A perspectiva de eleger um novo Papa levanta questões cruciais: O que torna um Pontífice bom? O que os papas fazem? Os papados continuarão no próximo milênio?
Em 26 anos como Pontífice, João Paulo II exerceu extraordinária influência sobre acontecimentos do mundo e a Igreja, e teve realizações positivas: desde ajudar a derrubar o comunismo até defender uma ¿cultura da vida¿ que inspira tantos de nós. Mas este tem sido também um pontificado centralizador, autoritário, que tem resistido à necessidade de novos caminhos para lidar com questões de sexo e gênero, e de administração da Igreja. O que a Igreja precisa agora é de um Papa que possa conduzi-la no caminho da renovação e da reforma. Reformar a Igreja, acredito, é um das coisas que bons papas fazem.

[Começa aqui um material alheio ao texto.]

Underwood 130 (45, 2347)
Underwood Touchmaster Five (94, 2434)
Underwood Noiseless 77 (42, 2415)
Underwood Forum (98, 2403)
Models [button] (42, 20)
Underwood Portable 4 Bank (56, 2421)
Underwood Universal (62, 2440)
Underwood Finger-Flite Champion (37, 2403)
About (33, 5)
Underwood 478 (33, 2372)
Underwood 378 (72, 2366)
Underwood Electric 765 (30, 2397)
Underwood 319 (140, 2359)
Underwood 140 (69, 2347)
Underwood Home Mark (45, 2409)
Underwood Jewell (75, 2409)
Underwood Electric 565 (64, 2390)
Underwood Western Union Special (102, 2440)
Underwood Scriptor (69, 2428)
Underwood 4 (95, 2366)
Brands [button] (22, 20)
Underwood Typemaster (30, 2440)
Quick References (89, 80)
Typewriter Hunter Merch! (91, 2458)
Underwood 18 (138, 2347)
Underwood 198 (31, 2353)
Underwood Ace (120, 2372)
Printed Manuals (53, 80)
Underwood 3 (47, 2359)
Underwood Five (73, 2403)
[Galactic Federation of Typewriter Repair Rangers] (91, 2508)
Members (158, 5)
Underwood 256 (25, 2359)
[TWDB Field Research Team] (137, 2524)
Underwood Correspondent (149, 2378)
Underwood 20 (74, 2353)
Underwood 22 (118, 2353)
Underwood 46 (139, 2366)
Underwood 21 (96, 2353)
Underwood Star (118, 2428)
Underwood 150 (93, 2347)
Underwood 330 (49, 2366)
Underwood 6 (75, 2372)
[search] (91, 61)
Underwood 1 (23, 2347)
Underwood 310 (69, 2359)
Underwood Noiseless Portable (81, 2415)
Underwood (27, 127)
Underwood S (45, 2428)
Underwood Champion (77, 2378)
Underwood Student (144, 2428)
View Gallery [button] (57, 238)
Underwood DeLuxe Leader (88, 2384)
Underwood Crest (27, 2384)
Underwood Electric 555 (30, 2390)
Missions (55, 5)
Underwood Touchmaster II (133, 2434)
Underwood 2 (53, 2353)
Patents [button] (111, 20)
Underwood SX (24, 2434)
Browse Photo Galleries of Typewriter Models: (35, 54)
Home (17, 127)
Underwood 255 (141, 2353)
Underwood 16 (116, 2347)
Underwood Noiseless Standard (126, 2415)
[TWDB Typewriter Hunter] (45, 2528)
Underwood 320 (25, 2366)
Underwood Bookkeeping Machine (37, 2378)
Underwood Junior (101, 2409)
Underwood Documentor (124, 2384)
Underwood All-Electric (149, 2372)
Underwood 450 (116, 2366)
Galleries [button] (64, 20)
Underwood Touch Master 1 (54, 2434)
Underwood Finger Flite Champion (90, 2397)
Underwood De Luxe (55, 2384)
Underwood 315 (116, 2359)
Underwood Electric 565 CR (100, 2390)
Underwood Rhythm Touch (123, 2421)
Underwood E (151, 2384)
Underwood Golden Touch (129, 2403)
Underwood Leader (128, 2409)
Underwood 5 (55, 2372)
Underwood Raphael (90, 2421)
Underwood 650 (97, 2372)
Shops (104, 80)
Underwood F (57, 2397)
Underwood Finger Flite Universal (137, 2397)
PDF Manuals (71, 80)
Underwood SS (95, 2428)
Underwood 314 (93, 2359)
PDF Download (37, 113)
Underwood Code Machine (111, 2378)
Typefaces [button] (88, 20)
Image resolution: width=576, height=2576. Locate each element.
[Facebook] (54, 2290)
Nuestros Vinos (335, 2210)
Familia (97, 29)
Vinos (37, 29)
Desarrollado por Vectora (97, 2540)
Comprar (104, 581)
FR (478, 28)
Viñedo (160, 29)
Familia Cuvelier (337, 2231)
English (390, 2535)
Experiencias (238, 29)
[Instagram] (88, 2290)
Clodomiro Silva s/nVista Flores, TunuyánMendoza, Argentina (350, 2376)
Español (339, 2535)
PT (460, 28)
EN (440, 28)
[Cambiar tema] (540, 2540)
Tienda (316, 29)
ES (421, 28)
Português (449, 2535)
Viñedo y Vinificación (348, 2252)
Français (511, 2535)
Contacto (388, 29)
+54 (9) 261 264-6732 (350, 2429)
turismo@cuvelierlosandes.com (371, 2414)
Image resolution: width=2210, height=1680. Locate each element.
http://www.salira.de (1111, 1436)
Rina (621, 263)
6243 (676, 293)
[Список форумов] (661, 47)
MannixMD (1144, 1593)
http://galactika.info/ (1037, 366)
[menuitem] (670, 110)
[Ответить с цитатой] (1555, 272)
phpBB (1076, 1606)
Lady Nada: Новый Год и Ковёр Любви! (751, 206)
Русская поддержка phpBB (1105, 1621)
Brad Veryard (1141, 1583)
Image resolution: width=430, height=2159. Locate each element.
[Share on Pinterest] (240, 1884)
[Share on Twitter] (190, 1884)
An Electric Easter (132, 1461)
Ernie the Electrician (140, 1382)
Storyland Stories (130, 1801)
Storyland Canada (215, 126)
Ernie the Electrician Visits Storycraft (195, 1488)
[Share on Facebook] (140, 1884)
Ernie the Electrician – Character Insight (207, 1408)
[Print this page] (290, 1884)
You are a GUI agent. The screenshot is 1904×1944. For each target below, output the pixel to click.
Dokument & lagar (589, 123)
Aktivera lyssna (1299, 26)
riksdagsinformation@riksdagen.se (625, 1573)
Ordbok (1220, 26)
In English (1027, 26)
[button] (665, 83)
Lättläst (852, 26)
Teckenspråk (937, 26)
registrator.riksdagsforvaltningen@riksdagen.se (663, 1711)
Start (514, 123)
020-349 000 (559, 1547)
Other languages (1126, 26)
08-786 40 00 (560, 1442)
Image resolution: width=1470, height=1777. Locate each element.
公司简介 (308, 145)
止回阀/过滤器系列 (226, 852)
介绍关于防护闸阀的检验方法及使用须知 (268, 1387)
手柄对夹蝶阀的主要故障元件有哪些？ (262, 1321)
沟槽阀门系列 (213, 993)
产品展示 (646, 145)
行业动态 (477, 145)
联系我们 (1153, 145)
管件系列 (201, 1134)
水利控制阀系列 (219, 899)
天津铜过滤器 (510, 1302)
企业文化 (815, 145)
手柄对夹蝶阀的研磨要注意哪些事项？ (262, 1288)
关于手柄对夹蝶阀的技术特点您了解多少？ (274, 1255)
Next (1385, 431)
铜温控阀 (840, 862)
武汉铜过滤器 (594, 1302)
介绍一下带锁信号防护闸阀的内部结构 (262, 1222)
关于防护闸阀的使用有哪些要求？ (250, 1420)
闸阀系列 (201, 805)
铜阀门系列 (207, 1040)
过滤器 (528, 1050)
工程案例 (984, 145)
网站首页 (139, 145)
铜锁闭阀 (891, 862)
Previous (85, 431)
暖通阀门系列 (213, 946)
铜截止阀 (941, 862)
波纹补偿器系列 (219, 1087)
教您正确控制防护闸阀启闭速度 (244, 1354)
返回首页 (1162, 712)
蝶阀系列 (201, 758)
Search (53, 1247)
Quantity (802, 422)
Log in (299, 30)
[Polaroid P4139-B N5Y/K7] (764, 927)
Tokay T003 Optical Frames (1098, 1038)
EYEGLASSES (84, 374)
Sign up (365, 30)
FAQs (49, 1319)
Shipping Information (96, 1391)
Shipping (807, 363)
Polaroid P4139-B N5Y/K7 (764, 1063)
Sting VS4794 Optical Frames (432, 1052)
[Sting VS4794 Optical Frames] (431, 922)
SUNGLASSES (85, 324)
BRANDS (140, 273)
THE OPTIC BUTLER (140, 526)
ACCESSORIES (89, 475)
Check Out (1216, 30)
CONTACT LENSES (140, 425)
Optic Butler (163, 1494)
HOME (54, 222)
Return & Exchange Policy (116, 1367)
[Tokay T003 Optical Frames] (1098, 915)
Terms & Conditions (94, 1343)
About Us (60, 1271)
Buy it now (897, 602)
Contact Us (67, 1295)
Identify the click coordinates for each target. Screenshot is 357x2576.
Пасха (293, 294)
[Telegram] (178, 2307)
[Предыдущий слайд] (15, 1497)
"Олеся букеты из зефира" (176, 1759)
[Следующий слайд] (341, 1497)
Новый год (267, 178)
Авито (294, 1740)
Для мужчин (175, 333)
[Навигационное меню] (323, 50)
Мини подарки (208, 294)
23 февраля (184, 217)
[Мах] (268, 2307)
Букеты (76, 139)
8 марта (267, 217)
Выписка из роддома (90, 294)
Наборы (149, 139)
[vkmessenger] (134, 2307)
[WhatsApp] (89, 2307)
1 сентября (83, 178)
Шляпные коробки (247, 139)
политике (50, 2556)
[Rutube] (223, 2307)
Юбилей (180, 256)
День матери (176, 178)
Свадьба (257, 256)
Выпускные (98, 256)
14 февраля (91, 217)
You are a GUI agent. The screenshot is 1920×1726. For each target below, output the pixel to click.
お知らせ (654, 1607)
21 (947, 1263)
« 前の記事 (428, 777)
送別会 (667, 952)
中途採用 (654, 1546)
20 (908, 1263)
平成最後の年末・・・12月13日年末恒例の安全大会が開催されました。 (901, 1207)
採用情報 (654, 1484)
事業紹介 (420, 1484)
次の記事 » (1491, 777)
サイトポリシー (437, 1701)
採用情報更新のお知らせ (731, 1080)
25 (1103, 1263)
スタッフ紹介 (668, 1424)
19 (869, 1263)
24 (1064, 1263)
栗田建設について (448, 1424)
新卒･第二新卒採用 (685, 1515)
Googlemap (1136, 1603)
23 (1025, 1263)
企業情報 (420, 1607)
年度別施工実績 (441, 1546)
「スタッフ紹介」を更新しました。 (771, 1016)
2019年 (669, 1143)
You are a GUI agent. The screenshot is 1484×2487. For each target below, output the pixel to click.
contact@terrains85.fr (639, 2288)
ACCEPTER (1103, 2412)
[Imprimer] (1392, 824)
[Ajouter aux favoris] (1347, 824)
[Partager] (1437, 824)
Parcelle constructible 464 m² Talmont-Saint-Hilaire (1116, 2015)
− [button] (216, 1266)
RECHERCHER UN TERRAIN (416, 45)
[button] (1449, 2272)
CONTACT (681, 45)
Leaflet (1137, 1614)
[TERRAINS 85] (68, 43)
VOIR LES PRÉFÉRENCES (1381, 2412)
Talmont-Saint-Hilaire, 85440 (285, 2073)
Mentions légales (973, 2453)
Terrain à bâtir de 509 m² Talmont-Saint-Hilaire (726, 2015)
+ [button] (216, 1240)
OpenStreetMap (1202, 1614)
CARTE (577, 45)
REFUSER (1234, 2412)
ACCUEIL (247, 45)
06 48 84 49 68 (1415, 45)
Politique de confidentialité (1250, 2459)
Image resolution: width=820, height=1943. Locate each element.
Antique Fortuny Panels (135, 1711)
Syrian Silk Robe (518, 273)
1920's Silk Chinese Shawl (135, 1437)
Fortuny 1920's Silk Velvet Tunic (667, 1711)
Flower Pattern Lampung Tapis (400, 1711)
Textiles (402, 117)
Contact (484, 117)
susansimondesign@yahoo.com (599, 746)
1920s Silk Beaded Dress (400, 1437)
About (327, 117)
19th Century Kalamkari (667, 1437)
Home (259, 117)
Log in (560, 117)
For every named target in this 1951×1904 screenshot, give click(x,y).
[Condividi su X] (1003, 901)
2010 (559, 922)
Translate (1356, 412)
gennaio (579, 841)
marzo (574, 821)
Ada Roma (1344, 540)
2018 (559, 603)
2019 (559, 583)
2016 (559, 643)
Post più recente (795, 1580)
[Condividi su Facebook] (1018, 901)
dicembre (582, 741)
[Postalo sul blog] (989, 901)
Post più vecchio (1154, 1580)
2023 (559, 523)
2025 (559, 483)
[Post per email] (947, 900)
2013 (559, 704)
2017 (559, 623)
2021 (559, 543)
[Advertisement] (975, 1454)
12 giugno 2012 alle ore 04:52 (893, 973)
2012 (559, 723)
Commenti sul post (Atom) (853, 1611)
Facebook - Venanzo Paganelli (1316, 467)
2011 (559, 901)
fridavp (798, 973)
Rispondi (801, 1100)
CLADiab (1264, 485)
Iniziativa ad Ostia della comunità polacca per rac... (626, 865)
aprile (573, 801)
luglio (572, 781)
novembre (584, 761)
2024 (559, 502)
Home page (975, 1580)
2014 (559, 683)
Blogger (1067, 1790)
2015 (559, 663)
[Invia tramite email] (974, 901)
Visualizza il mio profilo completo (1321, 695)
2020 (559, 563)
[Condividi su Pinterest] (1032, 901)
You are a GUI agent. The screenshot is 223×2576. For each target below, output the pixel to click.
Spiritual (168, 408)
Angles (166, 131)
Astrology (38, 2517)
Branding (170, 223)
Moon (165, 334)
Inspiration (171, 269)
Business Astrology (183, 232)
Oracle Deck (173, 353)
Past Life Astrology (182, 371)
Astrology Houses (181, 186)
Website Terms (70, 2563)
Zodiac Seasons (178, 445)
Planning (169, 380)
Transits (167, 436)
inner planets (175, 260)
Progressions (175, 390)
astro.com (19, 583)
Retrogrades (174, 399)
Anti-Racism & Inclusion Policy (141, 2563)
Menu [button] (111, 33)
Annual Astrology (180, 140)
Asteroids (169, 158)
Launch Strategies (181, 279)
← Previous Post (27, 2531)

O Papa serve como centro vital de comunicação por meio do qual podem ser mantidas linhas para todos os grupos e igrejas que formam a grande Igreja. Sua função duradoura é lembrar, ouvir, ensinar e manter o constante diálogo, enquanto surgem argumentos e diferentes interpretações da revelação de Deus.
A surpreendente realização do Concílio Vaticano II, nos anos 60, ensinou que a Igreja é uma instituição ¿sempre em reforma¿ que precisa se arrepender de pecados passados para avançar. João Paulo II avivou esse ensinamento quando tomou a extraordinária decisão de pedir desculpas públicas: pela condenação de Galileu Galilei, pelo tratamento das mulheres pela Igreja no passado, por afrontas aos judeus.
João Paulo tem defendido os direitos humanos e a cooperação internacional, enquanto busca justiça para as famílias e os pobres. Rejeita a violência e a perda de vidas inocentes seja em pena de morte, guerra, aborto ou eutanásia. Entretanto, para muitos de nós da ala liberal da Igreja, algumas de suas decisões incomodam. Vejo-me divergindo de um pequeno mas significativo percentual de ensinamentos da Igreja: sobre mulheres, sexo, divórcio e homossexualidade. Também culpo o Papa por não realizar mais reformas do Vaticano II para mudar o rumo da Igreja.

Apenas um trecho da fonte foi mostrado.